*** Information provided ***
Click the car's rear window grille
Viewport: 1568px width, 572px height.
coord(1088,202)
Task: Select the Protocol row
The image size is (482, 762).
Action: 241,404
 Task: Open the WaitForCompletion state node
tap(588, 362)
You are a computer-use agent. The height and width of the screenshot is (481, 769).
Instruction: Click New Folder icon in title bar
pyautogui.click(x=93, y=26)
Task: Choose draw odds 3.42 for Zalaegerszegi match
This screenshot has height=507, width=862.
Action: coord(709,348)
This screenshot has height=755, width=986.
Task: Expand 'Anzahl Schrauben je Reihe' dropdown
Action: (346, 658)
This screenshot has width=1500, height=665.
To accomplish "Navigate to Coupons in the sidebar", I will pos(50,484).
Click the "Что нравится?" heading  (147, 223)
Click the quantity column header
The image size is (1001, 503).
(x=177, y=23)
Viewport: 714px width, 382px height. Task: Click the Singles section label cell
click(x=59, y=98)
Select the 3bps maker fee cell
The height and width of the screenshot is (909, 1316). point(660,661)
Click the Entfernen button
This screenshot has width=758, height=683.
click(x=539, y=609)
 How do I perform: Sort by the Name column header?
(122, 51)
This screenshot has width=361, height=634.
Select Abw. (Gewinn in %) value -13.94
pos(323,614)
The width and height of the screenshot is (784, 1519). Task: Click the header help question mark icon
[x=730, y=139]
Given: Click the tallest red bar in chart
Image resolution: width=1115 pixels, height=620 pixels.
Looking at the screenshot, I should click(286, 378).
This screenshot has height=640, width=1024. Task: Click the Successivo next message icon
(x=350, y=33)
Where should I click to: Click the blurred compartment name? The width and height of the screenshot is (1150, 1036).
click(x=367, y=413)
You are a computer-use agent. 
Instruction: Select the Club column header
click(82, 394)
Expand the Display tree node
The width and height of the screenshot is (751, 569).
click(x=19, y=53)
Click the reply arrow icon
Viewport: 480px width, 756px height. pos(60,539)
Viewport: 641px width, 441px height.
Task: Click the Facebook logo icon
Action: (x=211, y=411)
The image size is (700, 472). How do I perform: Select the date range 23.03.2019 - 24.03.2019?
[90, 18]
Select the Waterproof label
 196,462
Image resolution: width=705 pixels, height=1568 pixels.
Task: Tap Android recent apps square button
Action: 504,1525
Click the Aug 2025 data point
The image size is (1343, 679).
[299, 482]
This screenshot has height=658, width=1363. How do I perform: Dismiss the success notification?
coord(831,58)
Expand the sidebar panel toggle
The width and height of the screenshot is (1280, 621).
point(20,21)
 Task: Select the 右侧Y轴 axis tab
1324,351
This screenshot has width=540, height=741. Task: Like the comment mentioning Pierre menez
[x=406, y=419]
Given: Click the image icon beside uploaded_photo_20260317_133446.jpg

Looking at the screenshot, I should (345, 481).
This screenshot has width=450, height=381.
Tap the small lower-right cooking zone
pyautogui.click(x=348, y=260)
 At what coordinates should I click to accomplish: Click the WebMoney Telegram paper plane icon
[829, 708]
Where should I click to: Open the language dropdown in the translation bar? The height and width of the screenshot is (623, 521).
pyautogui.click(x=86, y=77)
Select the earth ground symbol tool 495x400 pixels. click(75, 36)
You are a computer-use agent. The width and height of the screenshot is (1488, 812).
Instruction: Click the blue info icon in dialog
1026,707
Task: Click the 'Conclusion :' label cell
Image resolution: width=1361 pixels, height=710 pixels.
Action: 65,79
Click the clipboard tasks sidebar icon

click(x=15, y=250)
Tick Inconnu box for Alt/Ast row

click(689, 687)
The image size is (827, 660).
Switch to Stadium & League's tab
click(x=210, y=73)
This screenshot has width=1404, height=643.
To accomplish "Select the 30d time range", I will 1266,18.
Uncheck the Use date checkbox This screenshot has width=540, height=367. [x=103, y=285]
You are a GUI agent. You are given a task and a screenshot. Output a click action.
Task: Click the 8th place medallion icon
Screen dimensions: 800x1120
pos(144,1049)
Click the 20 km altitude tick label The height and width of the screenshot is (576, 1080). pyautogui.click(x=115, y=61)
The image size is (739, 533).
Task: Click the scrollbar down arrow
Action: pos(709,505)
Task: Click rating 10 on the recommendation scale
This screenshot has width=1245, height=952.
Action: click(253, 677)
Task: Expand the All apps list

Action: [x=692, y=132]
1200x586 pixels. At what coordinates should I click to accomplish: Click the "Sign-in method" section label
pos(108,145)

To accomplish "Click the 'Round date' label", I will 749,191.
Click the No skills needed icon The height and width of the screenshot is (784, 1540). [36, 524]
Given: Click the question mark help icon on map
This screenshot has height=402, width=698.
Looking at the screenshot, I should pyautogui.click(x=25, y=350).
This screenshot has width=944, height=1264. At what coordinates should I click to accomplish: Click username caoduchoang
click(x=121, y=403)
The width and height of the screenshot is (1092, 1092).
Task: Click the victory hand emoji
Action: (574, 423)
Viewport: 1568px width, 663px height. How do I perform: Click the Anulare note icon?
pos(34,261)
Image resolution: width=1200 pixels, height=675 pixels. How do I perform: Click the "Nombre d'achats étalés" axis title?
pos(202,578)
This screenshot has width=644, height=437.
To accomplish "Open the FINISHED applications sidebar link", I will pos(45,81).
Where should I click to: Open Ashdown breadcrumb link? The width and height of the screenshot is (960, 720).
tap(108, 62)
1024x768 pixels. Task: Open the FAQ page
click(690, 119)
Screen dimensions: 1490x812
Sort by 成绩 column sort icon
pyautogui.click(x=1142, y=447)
*** End of Information provided ***
» **Action item**
Identify each line in the records above containing the word "will"; copy those lines.

» **Response to the task**
To accomplish "Navigate to Coupons in the sidebar", I will pos(50,484).
To accomplish "Select the 30d time range", I will 1266,18.
To accomplish "Click the 'Round date' label", I will 749,191.
To accomplish "Open the FINISHED applications sidebar link", I will pos(45,81).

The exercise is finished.